When we talk about men versus other men, we are talking about intrasexual competition. We are guys, we like to brag, to boast, and to compete. You all are with me so far right?

What if it all sums up to:

“Dude, hold my beer.”

A guy goes online and mentions/brags that he just got laid.

Inevitably another guy sees this and..

Dude! Hold my beer!

“I ONLY bang 9’s and 10’s Brah!”

Another guy goes online and mentions that he’s happily married with children.

Hold my beer…

“I’m happily married with children too AND a side of JESUS!”

A third guy talks about working out.

Hold my beer…

“Dude! I just benchpressed a Mack truck!”

A final guy talks about firearms and getting into “prepping.”

Hold my beer…

“Dude I own a HK-AR-AK-4792FS! I have a DECADE of supplies in my thermonuclear-proof, heavy duty, solid-steel and concrete Fort Knox of a bunker, two and a half miles underground under my house!
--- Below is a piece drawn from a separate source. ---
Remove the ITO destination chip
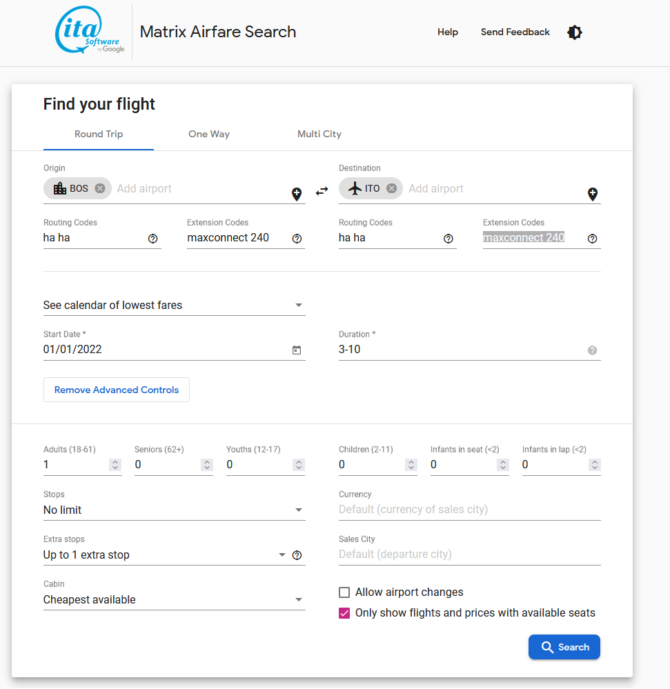 (391, 188)
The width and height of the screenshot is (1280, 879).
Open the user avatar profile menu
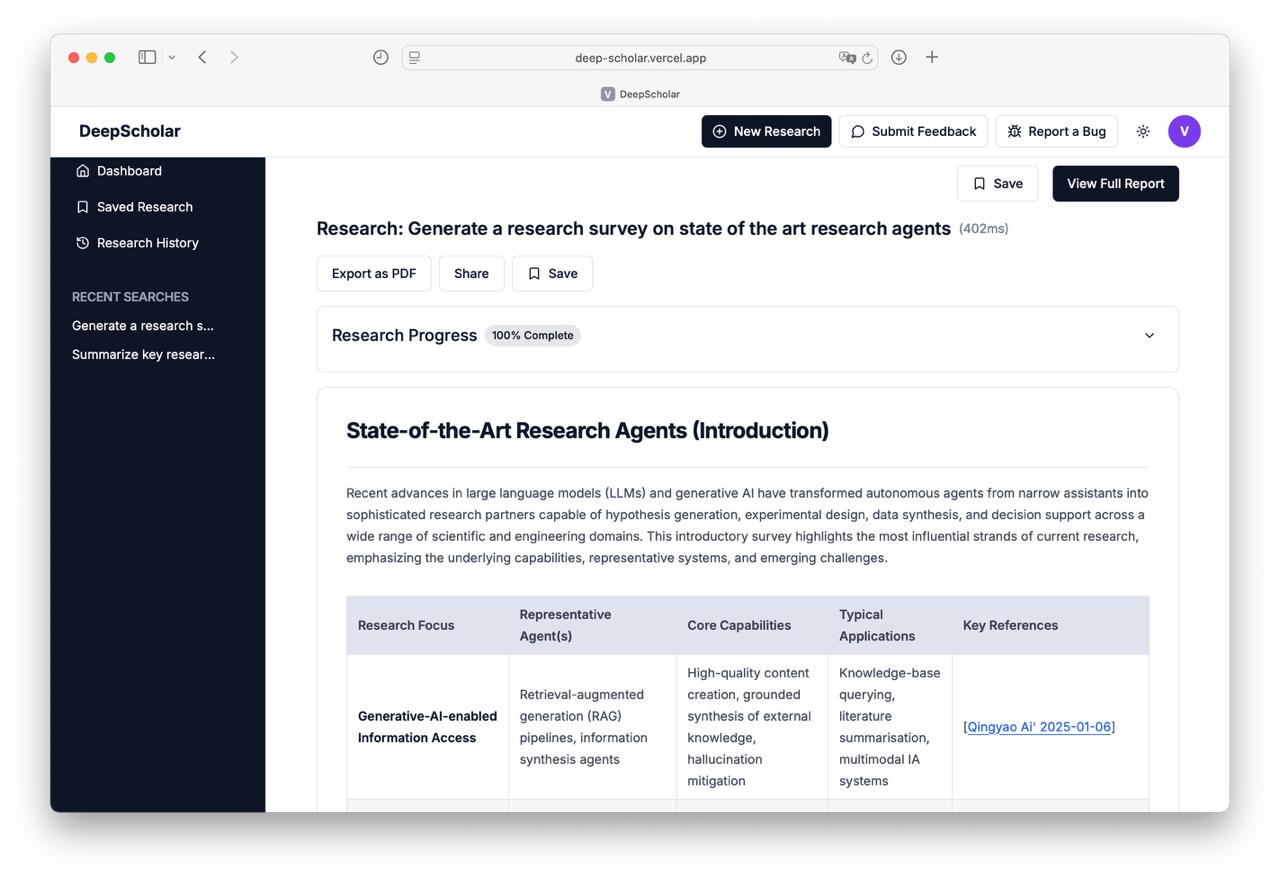tap(1184, 131)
And I just cranked out 40,000 rounds of 45 ACP, 100k of 7.62 full metal heat seeking missles, all while fixing my 1/2 ton while banging my wife of 35 years who is only 22 and happens to be a soft 9, impregnating her with our 7th son! What the fuck have you done you fucking loser?!”

Hold my beer indeed.

Power Dad’s and Mommy bloggers are just saying hold my beer.

Guys pointing at green lines on pictures of guys leaning in are just saying “Hold my beer! Look how straight and fucking narrow I stand!”
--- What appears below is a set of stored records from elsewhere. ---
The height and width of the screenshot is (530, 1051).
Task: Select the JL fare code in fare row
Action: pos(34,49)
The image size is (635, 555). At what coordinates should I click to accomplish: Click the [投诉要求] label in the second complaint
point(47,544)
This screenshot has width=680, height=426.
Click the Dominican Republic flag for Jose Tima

I’ve mentioned to a couple of people who stumbled onto the ‘Sphere that it’s like going back to high school and peeking into the boy’s locker room. Lots of bravado, chest thumping, bragging, and outright lies. But I actually think it’s more like going camping and hanging around the campfire and getting drunk and then Billy decides to jump through the fire to get a few laughs and to show how “brave” he is.

Of course Wade can’t be outdone, so it’s “Hold my beer…”

The next thing you know Wade is naked from the waist down other than his boots, his ball hairs just got singed off, and he has a first or second degree burn on his sac.

That’s what the ‘Sphere is. Come to think of it, that’s pretty much what all of Twitter is.

“Dude! Hold my beer…”

The next time your favorite “guru” decides to run at the mouth, throw that phrase in front of whatever he said. See if I’m wrong. Check the replies too. Lot’s of guys telling other guys to hold their beers.

Keep this in mind when you decide if you want to believe in whatever shit they are shoveling.